Assignment: Copy the data that follows exactly as it is, excluding all pictures.

Saved data entries
BEGIN
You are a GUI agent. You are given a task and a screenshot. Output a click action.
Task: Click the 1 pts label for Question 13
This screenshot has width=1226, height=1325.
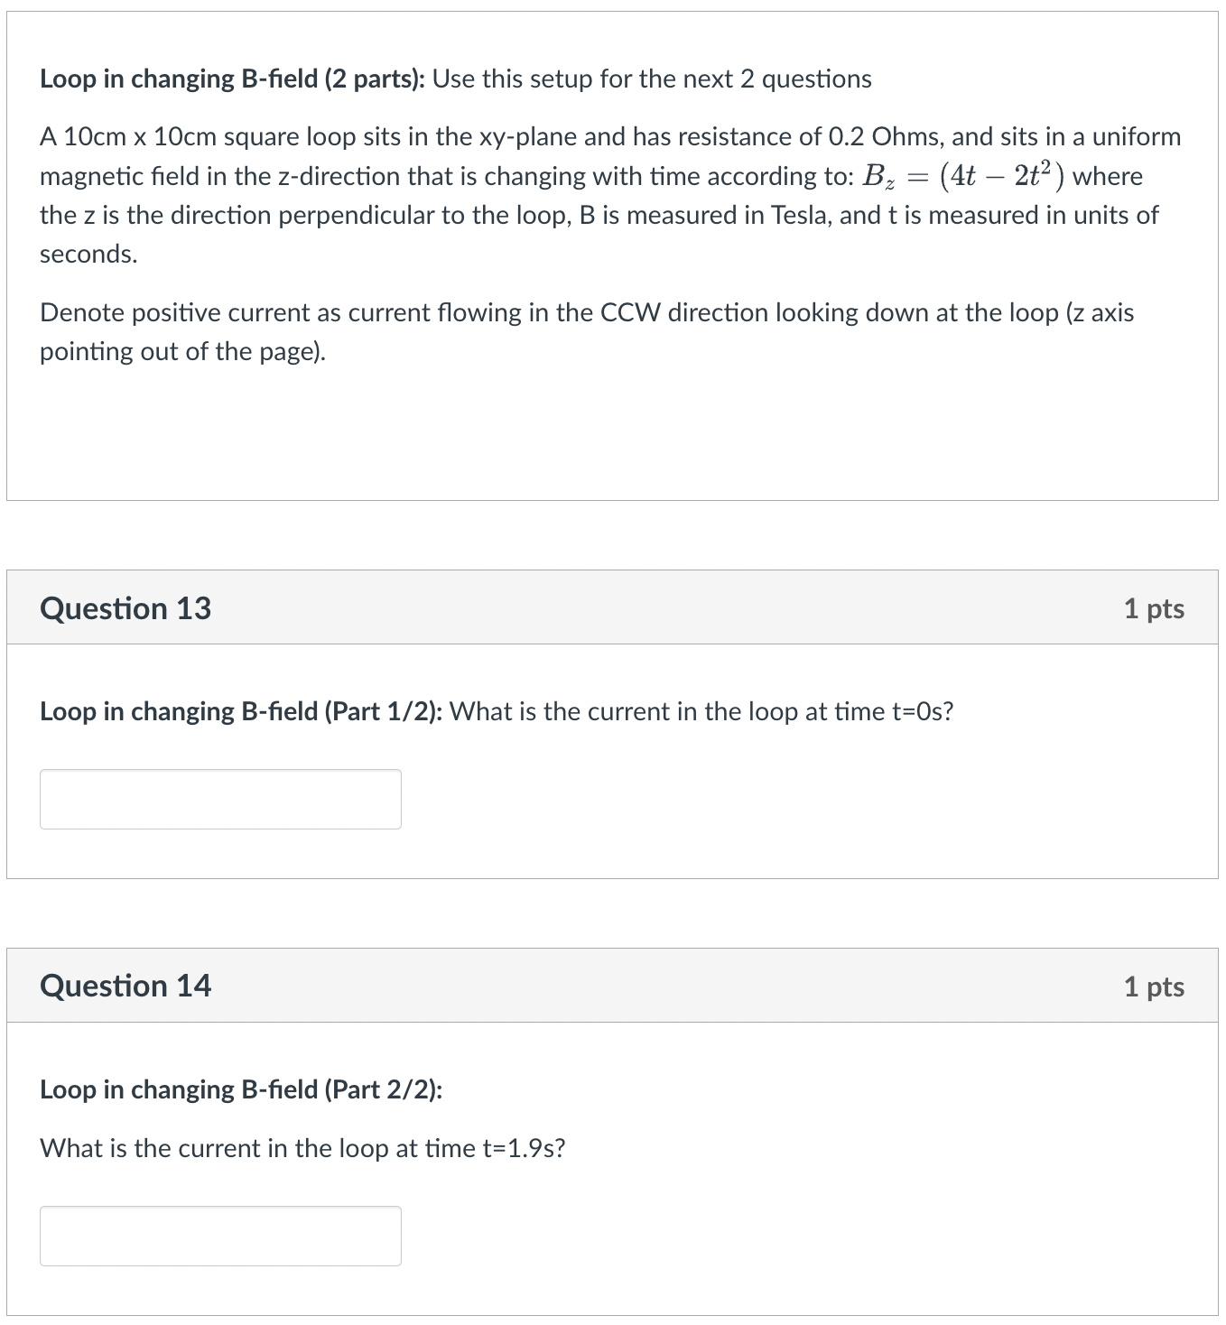pyautogui.click(x=1155, y=608)
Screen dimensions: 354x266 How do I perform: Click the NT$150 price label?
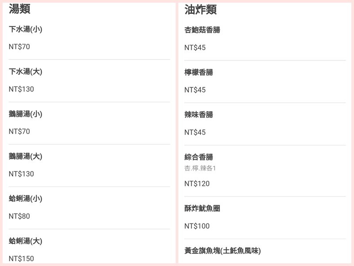click(21, 258)
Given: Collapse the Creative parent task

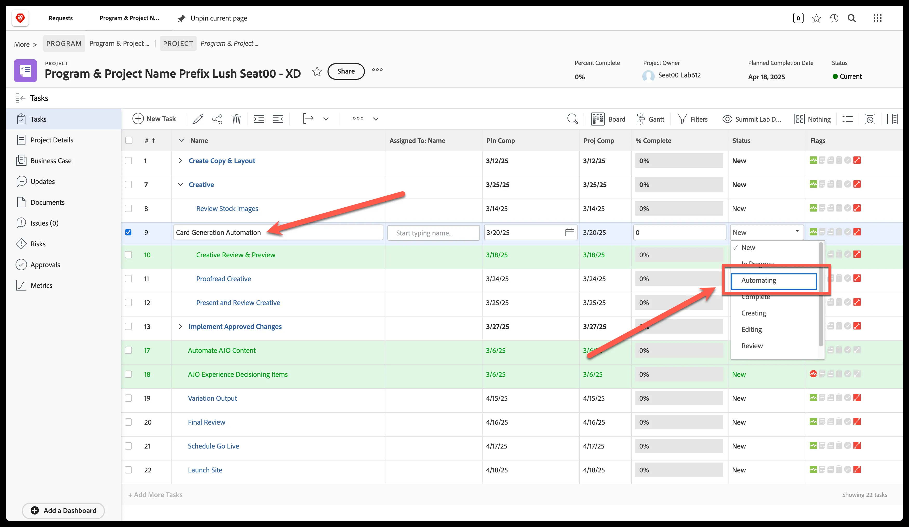Looking at the screenshot, I should 181,184.
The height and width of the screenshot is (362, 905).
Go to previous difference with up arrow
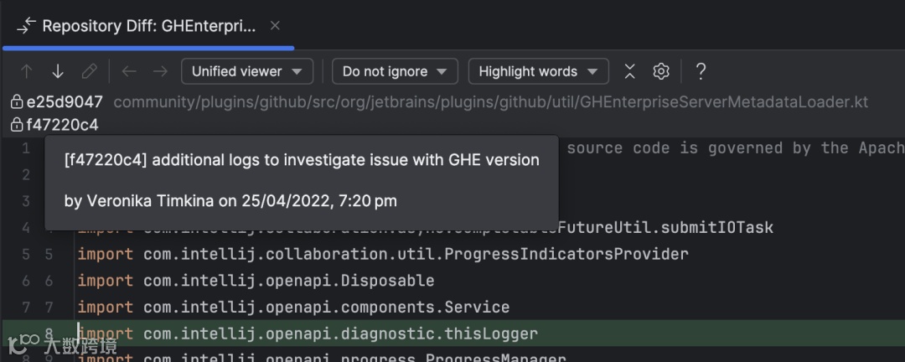click(27, 71)
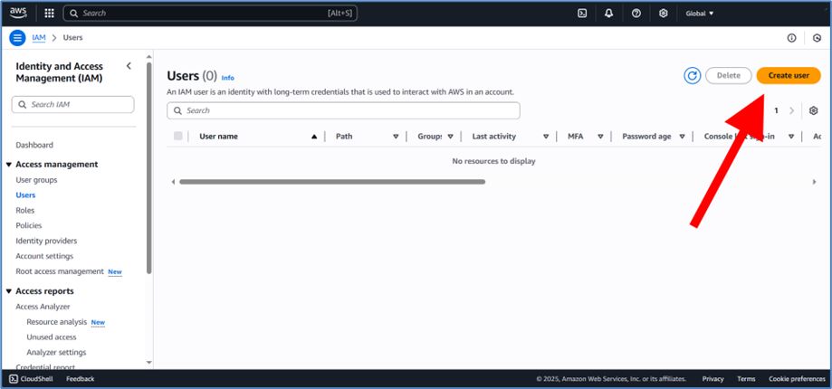Launch CloudShell from top navigation icon
Viewport: 832px width, 389px height.
click(x=582, y=14)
END
Response:
You are a GUI agent. You are given a task and a screenshot. Output a click action.
Task: Click the 1 pts label for Question 13
This screenshot has width=1226, height=1325.
pyautogui.click(x=1155, y=608)
Screen dimensions: 354x266 How do I perform: Click the NT$150 price label?
click(21, 258)
Given: Collapse the Creative parent task

Looking at the screenshot, I should 181,184.
The height and width of the screenshot is (362, 905).
Go to previous difference with up arrow
click(27, 71)
Launch CloudShell from top navigation icon
Viewport: 832px width, 389px height.
click(x=582, y=14)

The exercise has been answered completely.